**Task details**
Exact copies of the lines below, from the one with "Given: Uncheck the" up to and including the one with "Task: Check the IPv4 SSH rule row checkbox", are what this calls for; leave out pictures.

**Dataset**
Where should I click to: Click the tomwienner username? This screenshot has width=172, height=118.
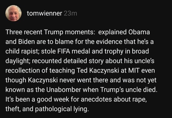(44, 13)
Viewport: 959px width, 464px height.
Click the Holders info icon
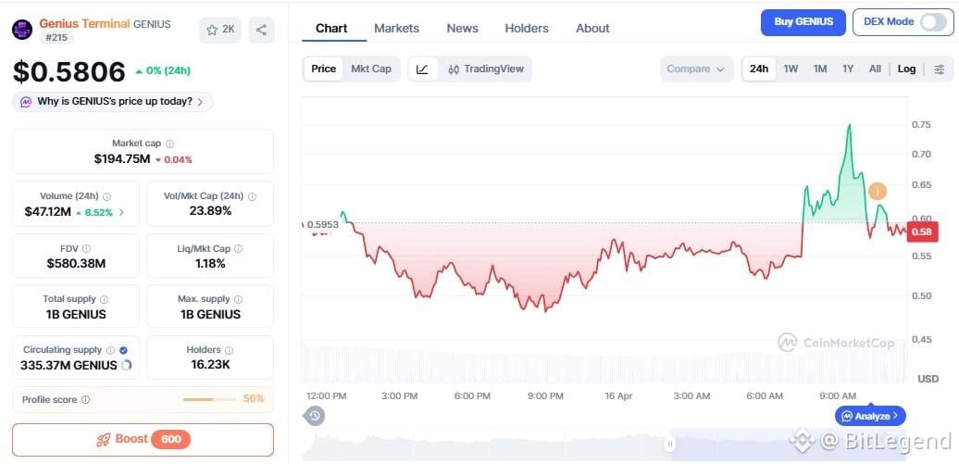[x=229, y=350]
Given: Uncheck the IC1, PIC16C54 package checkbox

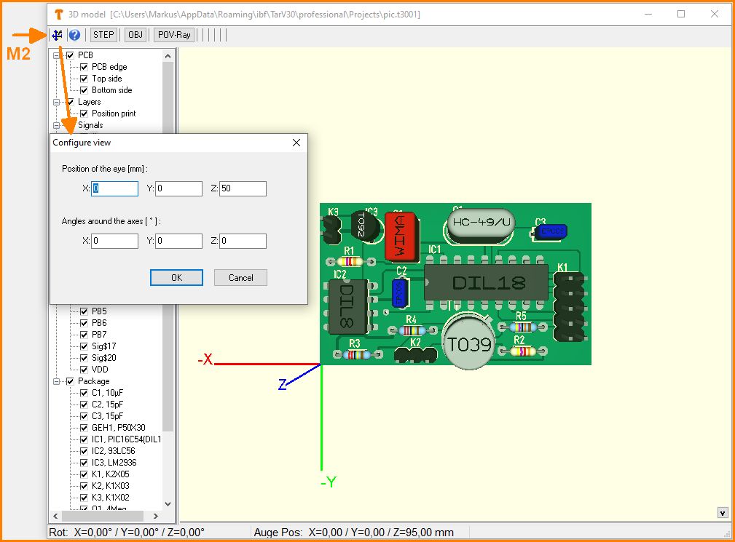Looking at the screenshot, I should pos(84,439).
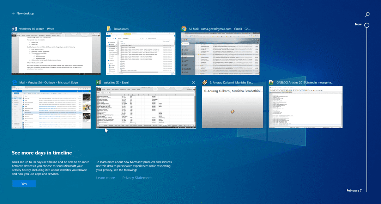The width and height of the screenshot is (381, 204).
Task: Click the Yes button to enable timeline history
Action: 24,184
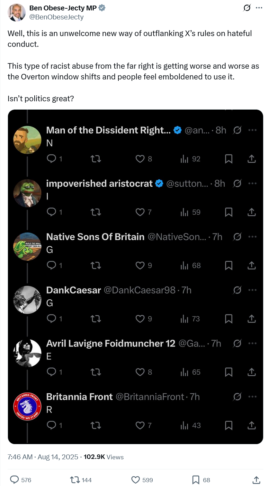The height and width of the screenshot is (486, 269).
Task: Click the share icon on the Native Sons Of Britain reply
Action: point(252,265)
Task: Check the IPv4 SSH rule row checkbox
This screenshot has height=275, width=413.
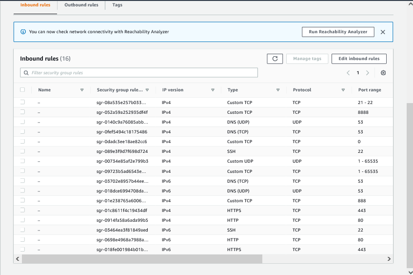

**Solution to this exercise**
Given: Uncheck the IC1, PIC16C54 package checkbox

Looking at the screenshot, I should pos(84,439).
The width and height of the screenshot is (381, 204).
Task: Click the Yes button to enable timeline history
Action: 24,184
The height and width of the screenshot is (486, 269).
Task: Click the share icon on the Native Sons Of Britain reply
Action: point(252,265)
Task: Check the IPv4 SSH rule row checkbox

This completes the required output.